BEGIN Information given
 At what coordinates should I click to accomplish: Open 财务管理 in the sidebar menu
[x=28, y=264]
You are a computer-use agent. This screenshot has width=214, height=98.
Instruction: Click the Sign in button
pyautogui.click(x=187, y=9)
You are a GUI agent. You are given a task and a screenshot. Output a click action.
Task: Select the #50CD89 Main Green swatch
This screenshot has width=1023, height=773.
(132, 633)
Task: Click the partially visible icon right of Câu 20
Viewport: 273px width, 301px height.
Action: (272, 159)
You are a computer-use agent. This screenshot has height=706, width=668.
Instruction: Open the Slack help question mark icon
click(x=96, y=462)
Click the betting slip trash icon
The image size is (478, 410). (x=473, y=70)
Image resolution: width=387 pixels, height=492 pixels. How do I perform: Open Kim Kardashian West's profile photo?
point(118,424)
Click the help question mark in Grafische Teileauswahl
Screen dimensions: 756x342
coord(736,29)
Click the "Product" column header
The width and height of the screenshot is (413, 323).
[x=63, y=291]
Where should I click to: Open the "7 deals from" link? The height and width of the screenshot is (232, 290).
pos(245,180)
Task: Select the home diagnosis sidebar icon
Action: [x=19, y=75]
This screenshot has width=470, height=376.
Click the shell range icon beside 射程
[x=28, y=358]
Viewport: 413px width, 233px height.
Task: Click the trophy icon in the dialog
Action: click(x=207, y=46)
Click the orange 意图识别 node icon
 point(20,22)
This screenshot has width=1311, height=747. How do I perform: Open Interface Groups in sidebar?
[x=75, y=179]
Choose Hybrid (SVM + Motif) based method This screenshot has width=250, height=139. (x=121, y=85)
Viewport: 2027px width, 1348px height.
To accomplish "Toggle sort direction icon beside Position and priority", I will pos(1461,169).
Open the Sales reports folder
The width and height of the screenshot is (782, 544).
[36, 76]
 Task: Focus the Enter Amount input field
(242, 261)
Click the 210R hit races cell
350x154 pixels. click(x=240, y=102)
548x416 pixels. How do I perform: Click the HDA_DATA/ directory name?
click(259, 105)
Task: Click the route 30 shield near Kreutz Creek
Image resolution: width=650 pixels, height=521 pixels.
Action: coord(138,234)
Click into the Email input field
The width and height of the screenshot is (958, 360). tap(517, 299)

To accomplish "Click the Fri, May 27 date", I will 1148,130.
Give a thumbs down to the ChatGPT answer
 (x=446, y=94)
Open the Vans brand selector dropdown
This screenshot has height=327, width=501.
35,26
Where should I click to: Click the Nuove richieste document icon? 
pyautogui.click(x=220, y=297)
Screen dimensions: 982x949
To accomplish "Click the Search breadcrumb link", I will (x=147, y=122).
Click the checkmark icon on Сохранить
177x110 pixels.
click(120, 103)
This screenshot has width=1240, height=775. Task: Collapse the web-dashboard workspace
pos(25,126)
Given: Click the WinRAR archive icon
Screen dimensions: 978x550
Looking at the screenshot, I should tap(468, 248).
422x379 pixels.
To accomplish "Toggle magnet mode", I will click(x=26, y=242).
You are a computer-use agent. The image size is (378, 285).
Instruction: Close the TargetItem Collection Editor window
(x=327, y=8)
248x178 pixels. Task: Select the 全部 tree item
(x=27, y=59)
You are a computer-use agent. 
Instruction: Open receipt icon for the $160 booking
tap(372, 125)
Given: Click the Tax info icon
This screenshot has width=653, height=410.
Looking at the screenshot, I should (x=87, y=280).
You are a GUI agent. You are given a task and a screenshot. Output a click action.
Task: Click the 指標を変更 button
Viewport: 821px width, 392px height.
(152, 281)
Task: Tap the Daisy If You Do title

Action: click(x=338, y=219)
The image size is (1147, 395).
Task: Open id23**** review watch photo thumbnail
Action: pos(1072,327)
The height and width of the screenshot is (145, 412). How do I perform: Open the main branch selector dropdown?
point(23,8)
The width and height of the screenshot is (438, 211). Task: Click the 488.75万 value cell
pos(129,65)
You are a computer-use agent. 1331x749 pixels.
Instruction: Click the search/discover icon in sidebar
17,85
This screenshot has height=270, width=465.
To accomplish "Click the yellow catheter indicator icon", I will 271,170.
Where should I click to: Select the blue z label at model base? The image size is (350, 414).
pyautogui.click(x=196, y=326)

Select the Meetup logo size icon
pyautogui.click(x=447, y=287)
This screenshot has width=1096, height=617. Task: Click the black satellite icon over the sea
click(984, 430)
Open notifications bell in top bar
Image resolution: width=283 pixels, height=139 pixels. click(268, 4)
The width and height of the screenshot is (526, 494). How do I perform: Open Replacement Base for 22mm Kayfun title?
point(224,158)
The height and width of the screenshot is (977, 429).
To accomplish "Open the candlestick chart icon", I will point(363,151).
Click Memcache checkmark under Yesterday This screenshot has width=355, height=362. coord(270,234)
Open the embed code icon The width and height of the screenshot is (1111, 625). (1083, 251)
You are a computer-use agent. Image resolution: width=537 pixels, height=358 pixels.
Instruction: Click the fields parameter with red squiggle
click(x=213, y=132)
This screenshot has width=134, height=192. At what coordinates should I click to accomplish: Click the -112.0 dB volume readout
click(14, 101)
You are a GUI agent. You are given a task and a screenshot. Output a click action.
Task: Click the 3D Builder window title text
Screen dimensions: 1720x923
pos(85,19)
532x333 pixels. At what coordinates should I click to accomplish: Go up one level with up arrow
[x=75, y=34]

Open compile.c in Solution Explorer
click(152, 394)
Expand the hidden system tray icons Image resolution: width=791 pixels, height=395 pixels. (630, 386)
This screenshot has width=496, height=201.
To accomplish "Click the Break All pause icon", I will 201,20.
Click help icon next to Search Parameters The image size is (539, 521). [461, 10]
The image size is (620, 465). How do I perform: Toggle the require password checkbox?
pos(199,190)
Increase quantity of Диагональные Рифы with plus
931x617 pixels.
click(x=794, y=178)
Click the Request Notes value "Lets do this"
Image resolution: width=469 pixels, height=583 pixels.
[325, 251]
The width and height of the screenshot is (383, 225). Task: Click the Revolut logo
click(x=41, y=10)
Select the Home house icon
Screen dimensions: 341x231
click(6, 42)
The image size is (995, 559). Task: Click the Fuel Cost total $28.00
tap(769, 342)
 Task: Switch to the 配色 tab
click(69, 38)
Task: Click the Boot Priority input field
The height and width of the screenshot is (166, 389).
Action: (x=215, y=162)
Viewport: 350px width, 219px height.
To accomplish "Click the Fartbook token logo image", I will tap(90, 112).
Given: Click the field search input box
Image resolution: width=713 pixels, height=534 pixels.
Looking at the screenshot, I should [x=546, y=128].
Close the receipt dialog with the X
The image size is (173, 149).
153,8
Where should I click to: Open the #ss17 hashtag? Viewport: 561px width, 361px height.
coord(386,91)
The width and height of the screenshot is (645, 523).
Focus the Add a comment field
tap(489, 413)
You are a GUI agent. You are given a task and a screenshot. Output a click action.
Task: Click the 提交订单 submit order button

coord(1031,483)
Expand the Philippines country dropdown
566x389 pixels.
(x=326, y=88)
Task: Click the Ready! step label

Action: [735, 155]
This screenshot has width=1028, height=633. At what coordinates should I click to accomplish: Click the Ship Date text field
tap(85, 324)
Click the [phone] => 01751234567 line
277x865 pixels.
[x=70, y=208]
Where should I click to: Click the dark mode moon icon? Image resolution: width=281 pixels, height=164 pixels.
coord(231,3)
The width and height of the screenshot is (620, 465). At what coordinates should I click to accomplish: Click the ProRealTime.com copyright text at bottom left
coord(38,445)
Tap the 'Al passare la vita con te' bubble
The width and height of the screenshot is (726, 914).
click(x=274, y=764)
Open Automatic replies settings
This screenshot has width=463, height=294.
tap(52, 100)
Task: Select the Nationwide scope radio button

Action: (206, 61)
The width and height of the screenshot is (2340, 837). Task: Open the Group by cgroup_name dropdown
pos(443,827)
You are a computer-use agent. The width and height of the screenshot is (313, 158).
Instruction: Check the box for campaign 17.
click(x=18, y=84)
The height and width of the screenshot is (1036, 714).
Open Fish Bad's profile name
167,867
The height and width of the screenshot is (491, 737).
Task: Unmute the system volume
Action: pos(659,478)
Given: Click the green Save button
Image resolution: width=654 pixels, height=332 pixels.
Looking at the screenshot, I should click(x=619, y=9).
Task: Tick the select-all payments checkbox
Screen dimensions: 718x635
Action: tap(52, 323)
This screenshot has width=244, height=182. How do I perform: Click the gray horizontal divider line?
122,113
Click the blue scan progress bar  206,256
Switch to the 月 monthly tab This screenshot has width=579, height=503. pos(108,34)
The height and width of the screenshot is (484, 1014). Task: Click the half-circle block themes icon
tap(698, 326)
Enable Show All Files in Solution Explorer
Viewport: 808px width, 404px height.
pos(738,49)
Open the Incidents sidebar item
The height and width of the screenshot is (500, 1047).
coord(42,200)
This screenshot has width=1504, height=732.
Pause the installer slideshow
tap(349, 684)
END Information given
Scan the lines above for "Screen dimensions: 978x550" and for "Task: Click the 指標を変更 button". Repeat exactly the line holding each of them and every line in between.

# Response to this task
Screen dimensions: 978x550
Looking at the screenshot, I should tap(468, 248).
422x379 pixels.
To accomplish "Toggle magnet mode", I will click(x=26, y=242).
You are a computer-use agent. The image size is (378, 285).
Instruction: Close the TargetItem Collection Editor window
(x=327, y=8)
248x178 pixels. Task: Select the 全部 tree item
(x=27, y=59)
You are a computer-use agent. 
Instruction: Open receipt icon for the $160 booking
tap(372, 125)
Given: Click the Tax info icon
This screenshot has width=653, height=410.
Looking at the screenshot, I should (x=87, y=280).
You are a GUI agent. You are given a task and a screenshot. Output a click action.
Task: Click the 指標を変更 button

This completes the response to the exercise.